Sept. 30, 2016
Matt Winkeljohn | The Good Word –
As Georgia Tech football prepares for the meat of the ACC schedule with Miami visiting Saturday to kick off Coastal Division play, head coach Paul Johnson is looking for players with more poise.
That word’s come up several times because there wasn’t enough when the Yellow Jackets lost last week to Clemson. This applied on both sides of the ball, particularly on offense where Tech managed 22 total yards in the first half.
It’s one thing when an opponent has overloads of size, speed and skill (or maybe that’s three issues), but when the Jackets – any number of them — fail to do what they’re asked on a play for whatever reason, Johnson said they’re not giving themselves a fair shot.
The Hurricanes (3-0, 0-0 ACC) don’t have the remarkable size in the front seven of their defense that Clemson has, but they may be as fast.

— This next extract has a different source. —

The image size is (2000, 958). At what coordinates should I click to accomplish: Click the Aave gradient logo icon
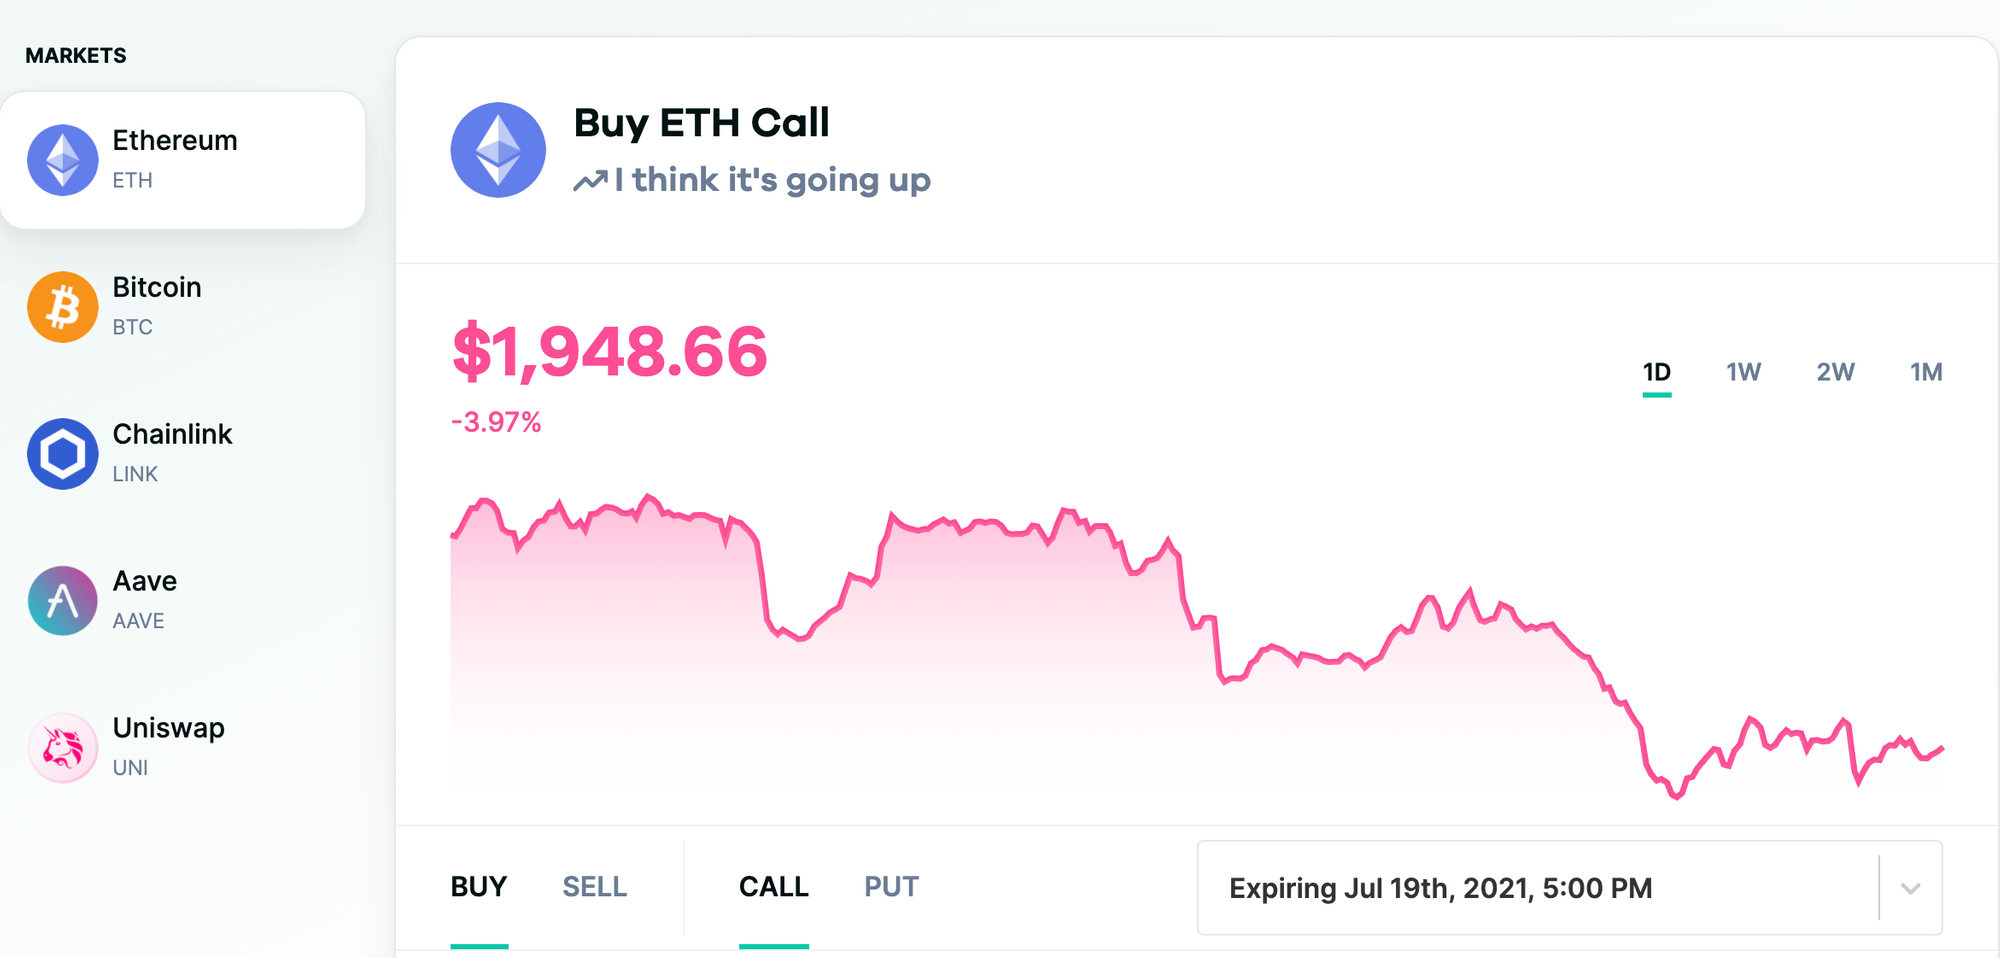62,601
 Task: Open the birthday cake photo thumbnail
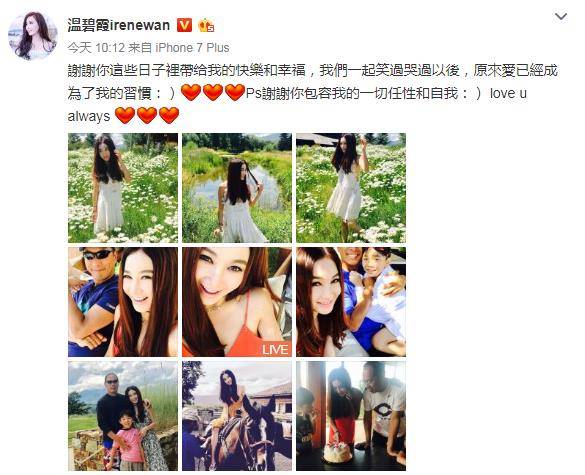[351, 416]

Whether or not Miami knocks Tech (3-1, 1-1) loopy at the very beginning, as the Tigers did, the Jackets have to keep their heads straight. Once Tech had time to re-calibrate at halftime against Clemson, the second-half results were better, if not stellar.
But the Jackets were in a 23-0 hole by then.
Before that, one bad thing led to another and as the grim tales stacked up they cluttered minds, which in turn slowed feet and reaction times.
Stunned at the start, Tech seemed to dwell upon miseries and played the first half in a daze. The Jackets took too long to flush their minds.
“I think that’s a possibility and I think that’s a pretty good analogy,” the head coach said. “When things don’t go well early, it sometimes is panic . . . Everybody thinks it’s all (about) these locker room speeches and come out and beat your head into the wall and, `Man, I’m fired up.’
“But you better be poised and execute. All of the stuff is gone after you get hit in the mouth a couple times.”
In football, every player will win some physical battles and lose some. Johnson wants the Jackets to give themselves a best chance every play. That means there’s no time play-to-play to reminisce, review, brood, nor bask.
“If everybody was perfect on every play, we’d all be successful; they would all be touchdowns,” he said. “What I’m talking about is that you can’t have the missed assignments on top of . . . playing a team that was really physical and really good.”
Whether mistakes were caused by confusion, lack of focus or trepidation, the inattention to details doomed plays. The Tigers helped, or rather hurt, too.
“Nobody does it on purpose, but you have to have more poise and you can’t do it, especially against better people,” Johnson said. “[With t]he nature of what we do, especially when we play a team like Clemson and Miami — they’re very similar — we have got to out-execute them.
“You are not going to go out there and beat them if you have 25 missed assignments because you don’t give yourself a chance to execute.”
Much of this applies to defensive players. Sophomore linebacker Victor Alexander said he sometimes thinks too much in games. That slows reactions.
Defensive coordinator Ted Roof looks for defenders to read a key or two – not four or five — and go.
“I actually struggle with that more than anybody on this defense,” Alexander said. “[Roof] has a saying that, ‘When you see a lot, you see a little, but when you see a little, you see a lot.’ Being able to just focus in on the small things, you’ll see a lot better.”
In-game over-analysis leads to a sort of paralysis, and this has been problematic dating to spring and summer practices.
“For whatever reason, we struggle when we play ourselves,” Johnson said. “At the Saturday morning scrimmages, at times . . . we have the hardest time of stopping one side when the other gets the jump. It just steamrolls.
“That’s what I’m talking about with poise. I think some of that is experience and some of it is like last week . . . playing a really good opponent. If I had the answer, we wouldn’t do it. But I know it’s an issue.”
The simplest solution may be to just play; repeat what’s been practiced, react to what’s first seen. If you win, do it again. If you don’t, do it again. And definitely don’t dwell or worry about what others think.
There will be time for that later.
“I think it’s a sign of not being as poised as you need to be and also knowing that they’re really good,” Johnson said of the Jackets’ foggy-headed first-half ways against Clemson.
“Sometimes, I think you can’t play the game afraid to make a mistake. You’ve got to play, and go have confidence in your ability that you can play with those guys.”